Erschossener Tankstellenräuber: Keine Anklage gegen Polizisten. Fast elf Monate nach dem Tod eines - verhinderten - Tankstellenräubers am 3. Juli 2014 in Neunkirchen durch Schüsse aus Polizeiwaffen steht fest, dass es keine Anklage gegen die Beamten geben wird.

Neunkirchen: Tatort - Rekonstruktion und Lokalaugenschein nach den tödlichen Polizeischüssen auf Tankstellenräuber Martin Kindler.  |  NOEN, Franz Baldauf
Die Staatsanwaltschaft Wiener Neustadt hat entsprechende Medienberichte am Freitag bestätigt. Der Schusswaffengebrauch sei demnach gerechtfertigt gewesen.

Es sei eine Putativnotwehr- bzw. Putativnothilfesituation vorgelegen, sagte Erich Habitzl, Sprecher der Anklagebehörde. Die Softgun des 21-jährigen Verdächtigen habe täuschend echt ausgesehen.

Polizeibeamten mit Softgun bedroht

Der junge Mann war am 3. Juli ohne Beute von einer Tankstelle in Wiener Neustadt mit dem Wagen seiner Mutter auf die B17 Richtung Neunkirchen geflüchtet. Im Zuge einer Alarmfahndung war ihm die Exekutive auf den Fersen. Der 21-Jährige ließ sich jedoch zunächst nicht anhalten.

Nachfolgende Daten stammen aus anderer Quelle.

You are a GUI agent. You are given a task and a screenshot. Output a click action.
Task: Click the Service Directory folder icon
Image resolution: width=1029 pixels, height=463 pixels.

Als er dann kaum 100 Meter nach der Ortstafel der Bezirksstadt gestoppt wurde, bedrohte er die Beamten mit der Softgun, worauf die Verfolger schossen. Der Verdächtige sackte tödlich getroffen zusammen. Unter dem Fahrersitz im Auto wurde auch eine revolverähnliche CO2-Waffe sichergestellt, auf dem Beifahrersitz lag ein Fixiermesser.